ORLANDO, FL. Inspectors who visited Mama Lau and OC LLC at 5038 W Colonial Drive on April 23 found food coming from unapproved or unknown sources, meaning no USDA or FDA safety inspection had touched it before it reached customers' plates.

That single finding is among the most serious a Florida food safety inspector can document. It was one of seven high-severity violations recorded that day. The restaurant was not closed.

What Inspectors Found

1HIGHFood from unapproved or unknown sourceHigh severity
2HIGHFood not cooked to required minimum temperatureHigh severity
3HIGHToxic chemicals improperly stored or labeledHigh severity
4HIGHRequired procedures for specialized processes not followedHigh severity
5HIGHFood contact surfaces not properly cleaned/sanitizedHigh severity
6HIGHImproper hand and arm washing techniqueHigh severity
7HIGHNo consumer advisory for raw/undercooked foodsHigh severity
8INTMulti-use utensils not properly cleanedIntermediate
9INTImproper sanitizing solution or proceduresIntermediate
10INTInadequate ventilation and lightingIntermediate

The full list from the April 23 inspection runs ten violations deep. Beyond the unapproved food sourcing, inspectors cited food not cooked to required minimum temperatures, a violation that directly concerns whether pathogens like Salmonella are killed before a dish reaches the table.

Toxic chemicals were stored or labeled improperly, placing them in proximity to food. Required procedures for specialized food processes, which can include smoking, curing, or reduced-oxygen packaging, were not being followed. Food contact surfaces were not properly cleaned or sanitized.

Employees were washing hands using improper technique, and the restaurant had no consumer advisory posted for raw or undercooked items. That last violation matters specifically because customers who are elderly, pregnant, or immunocompromised cannot make an informed decision about risk if they are never told the risk exists.

Three intermediate violations accompanied the seven high-severity ones: multi-use utensils not properly cleaned, sanitizing solution at incorrect concentration or applied incorrectly, and inadequate ventilation and lighting.

What These Violations Mean

Food from unapproved or unknown sources is not a paperwork problem. When food bypasses USDA or FDA inspection, there is no traceability if customers become ill. If a Listeria or Salmonella outbreak is traced to a restaurant, investigators need to follow the supply chain backward to find the source and pull contaminated product. Food from unknown sources breaks that chain entirely.

Undercooking compounds the sourcing problem. Poultry that has not reached 165 degrees Fahrenheit can carry live Salmonella. When that same poultry may have come from a source that skipped federal inspection, the margin for error disappears.

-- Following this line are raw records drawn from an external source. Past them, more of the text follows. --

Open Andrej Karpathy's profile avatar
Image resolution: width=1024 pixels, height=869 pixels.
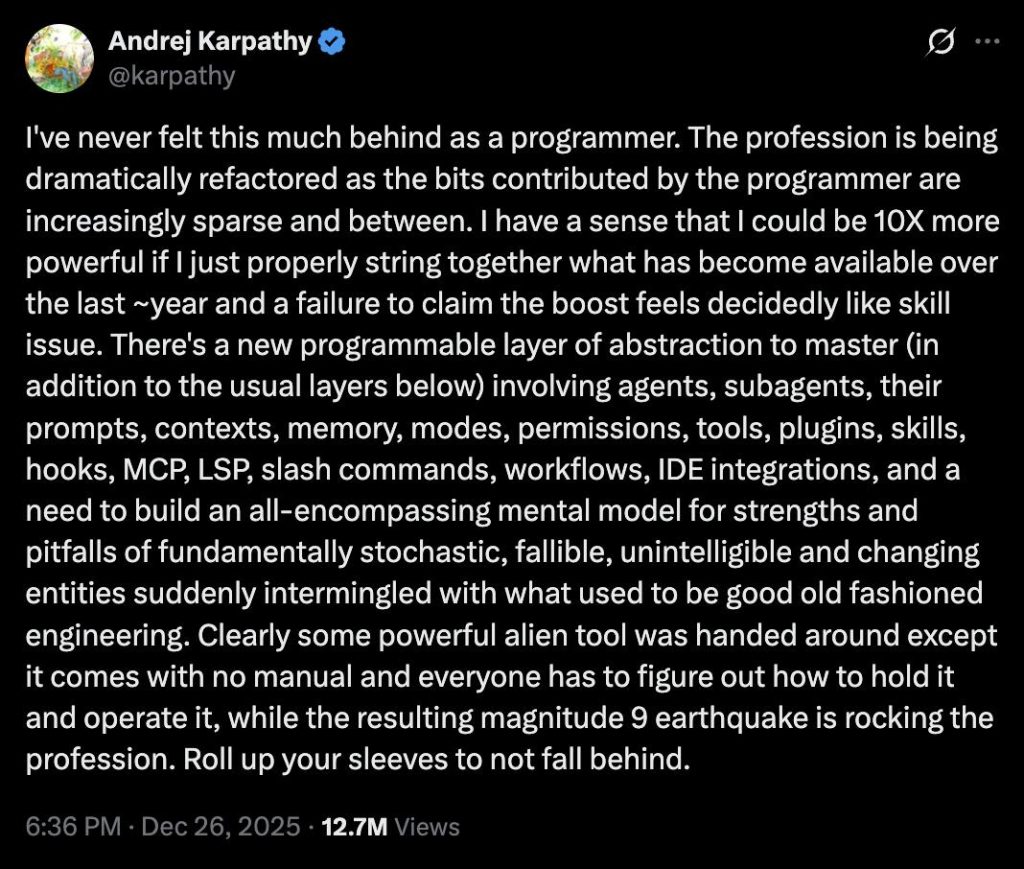click(x=60, y=58)
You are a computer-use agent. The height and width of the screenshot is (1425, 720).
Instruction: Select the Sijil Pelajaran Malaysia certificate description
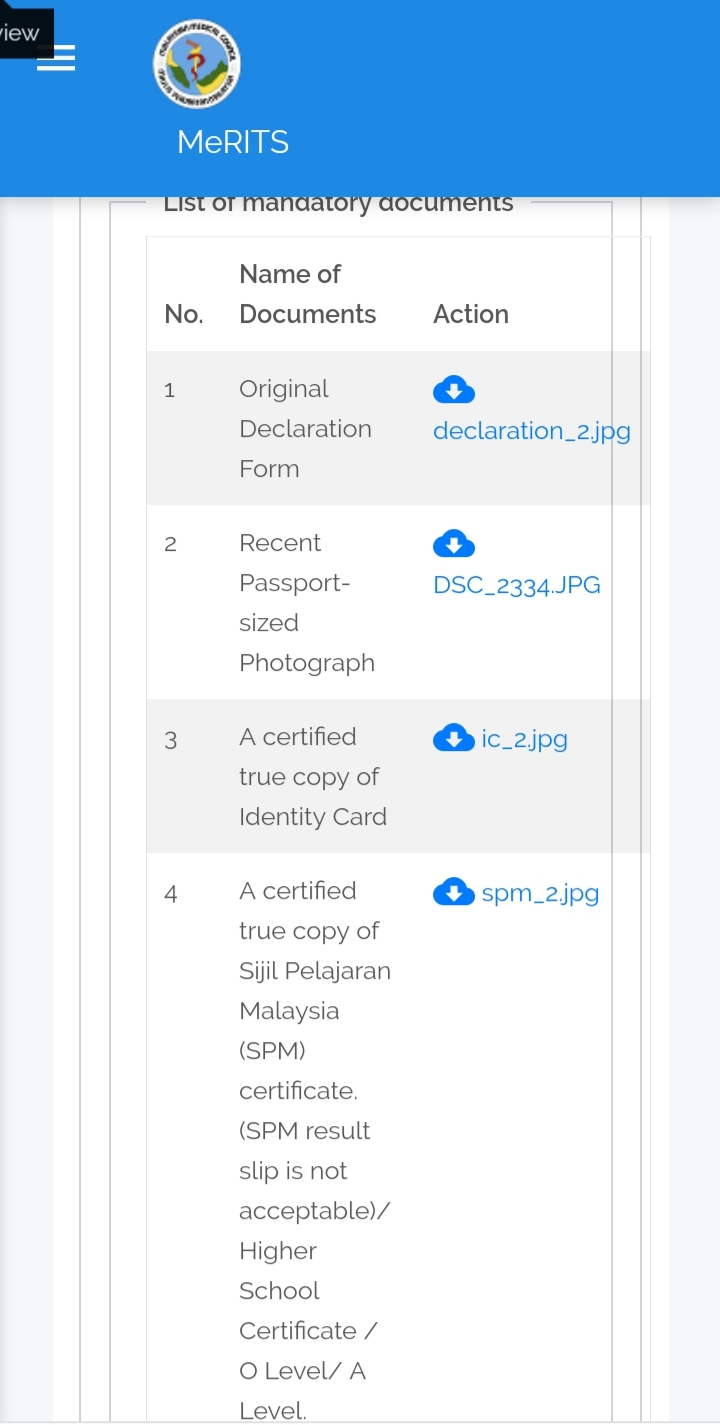[315, 1150]
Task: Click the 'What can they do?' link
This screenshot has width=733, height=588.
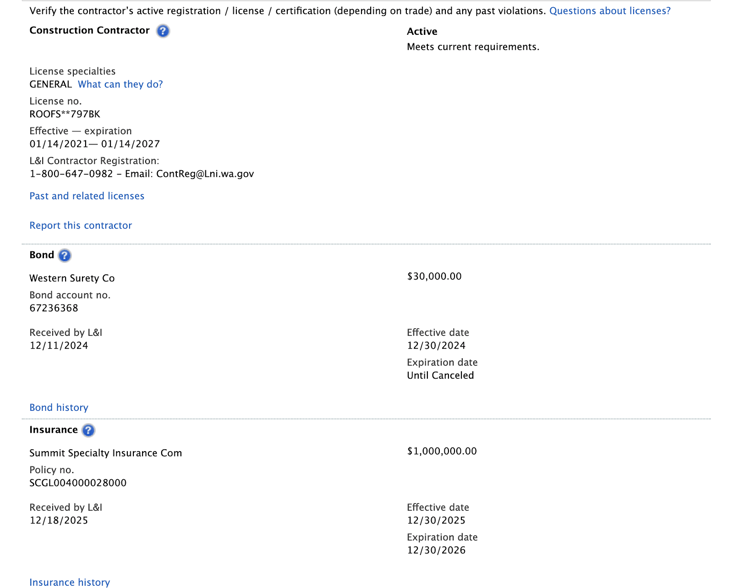Action: (120, 85)
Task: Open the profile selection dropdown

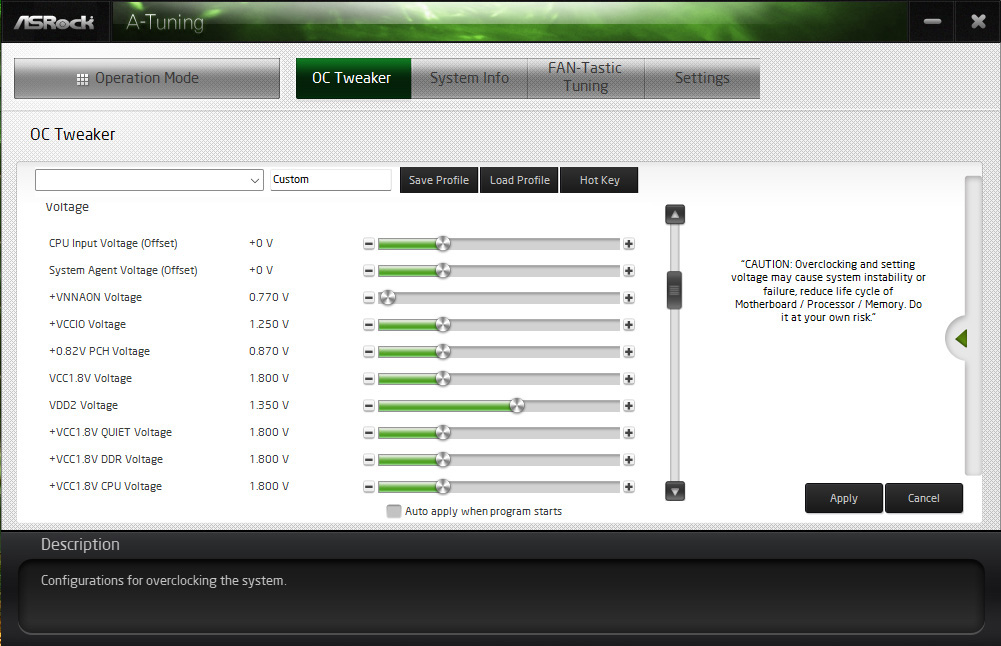Action: [x=150, y=180]
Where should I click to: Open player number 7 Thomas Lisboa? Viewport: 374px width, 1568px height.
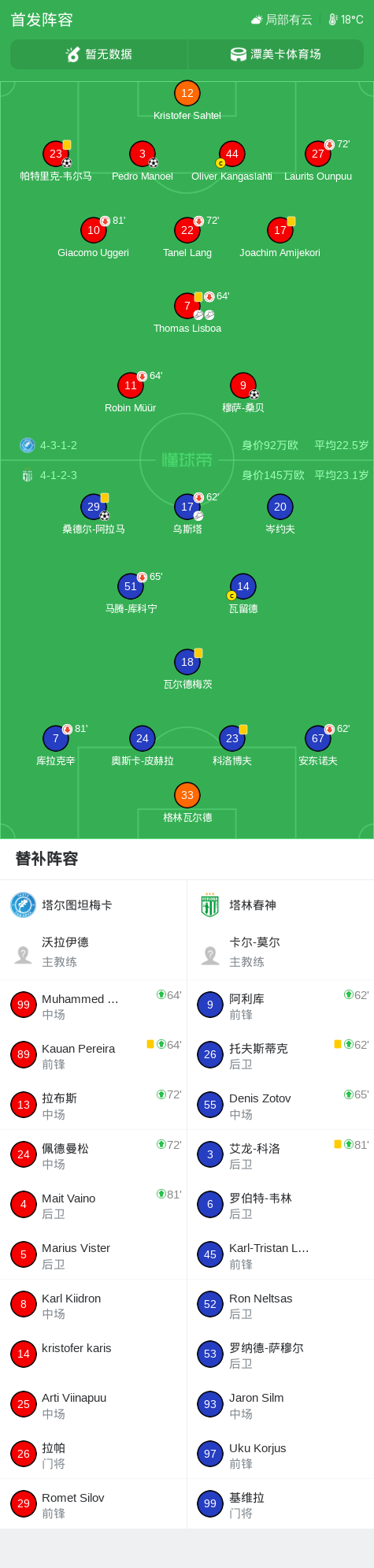click(x=187, y=306)
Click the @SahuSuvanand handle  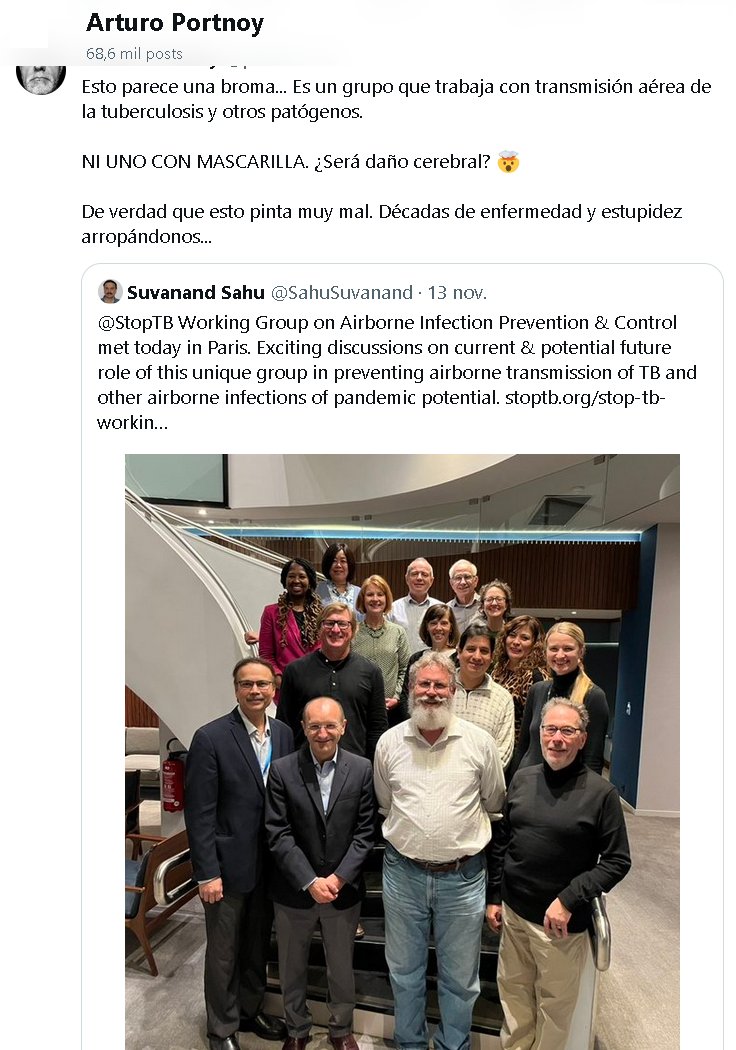tap(342, 292)
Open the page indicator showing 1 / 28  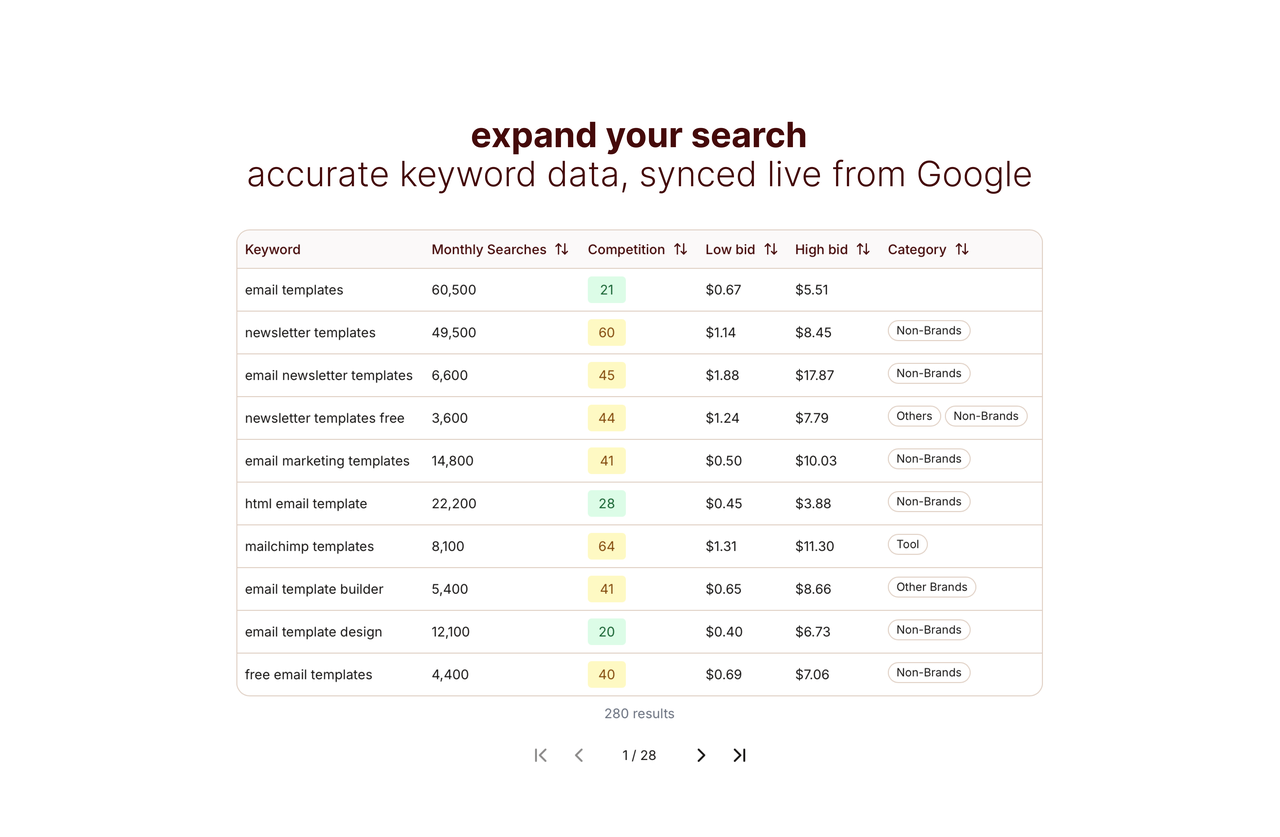[639, 755]
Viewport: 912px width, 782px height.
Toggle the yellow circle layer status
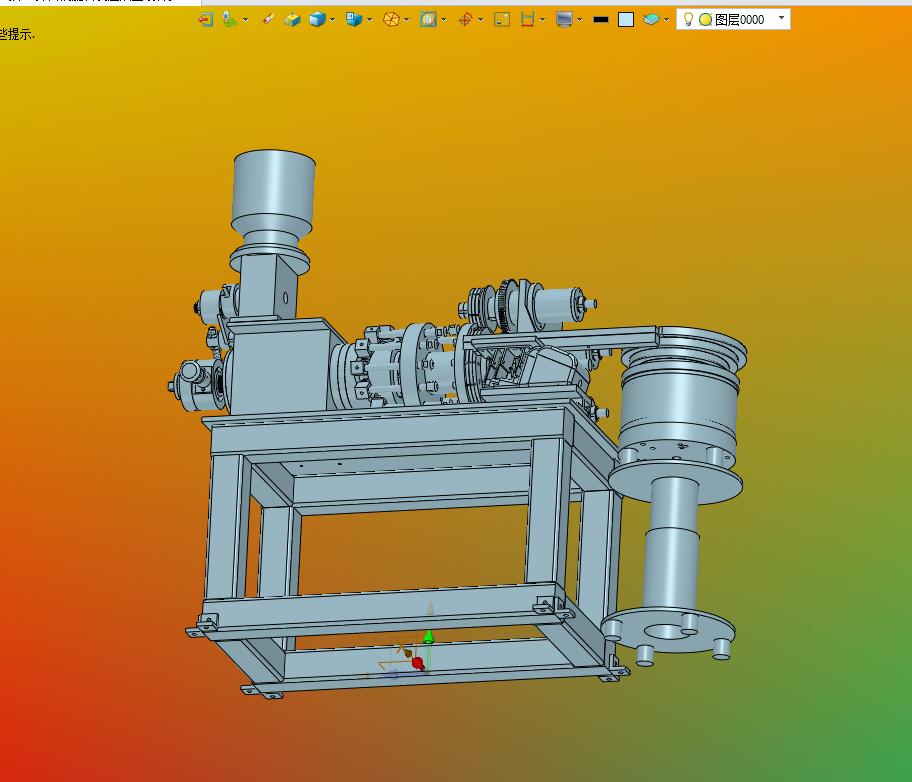[x=705, y=19]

Improper handwashing technique is a violation that inspectors sometimes treat as minor. It is not. A worker who goes through the motions of handwashing but uses incorrect technique transfers pathogens from raw proteins, surfaces, or waste directly to food being prepared for customers. Combined with food contact surfaces that are not properly sanitized and multi-use utensils that are not properly cleaned, the April 23 inspection at Mama Lau describes a kitchen where contamination has multiple open pathways.

Improperly stored or labeled chemicals near food can cause acute poisoning with no warning. A mislabeled container, or a chemical stored above or beside a prep surface, is a single accident away from a medical emergency.

The Longer Record

The April 23 inspection is not an outlier. State records show Mama Lau and OC LLC has been inspected 32 times and has accumulated 288 total violations across that history.

The most recent prior inspections tell a consistent story. On September 4, 2025, inspectors found 4 high-severity and 1 intermediate violation. Three visits clustered around late August and early September 2025 each produced between 4 and 5 high-severity violations. In October 2024, two inspections on the same date found 6 high and 1 intermediate, then 4 high and 2 intermediate.

The facility has been emergency-closed twice. In August 2024, it was shut down for rodent activity and allowed to reopen two days later on August 10. In December 2019, it was closed for roach activity and reopened on January 2, 2020.

The inspection from September 26, 2023, produced 10 high-severity and 3 intermediate violations, the worst single-inspection count in the recent record. The August 8, 2024 inspection, the one that triggered the emergency closure for rodent activity, logged 8 high-severity and 3 intermediate violations before inspectors ordered the doors shut.

The Pattern

What the record shows is a facility that has cycled through serious violations, two emergency closures, and dozens of inspections without breaking the pattern. The violation counts have not trended downward over time. The categories repeat: food handling, sanitation, sourcing, cooking temperatures.

The April 23 inspection produced 7 high-severity violations, including food from unapproved sources and food not cooked to required temperatures. The restaurant was not closed.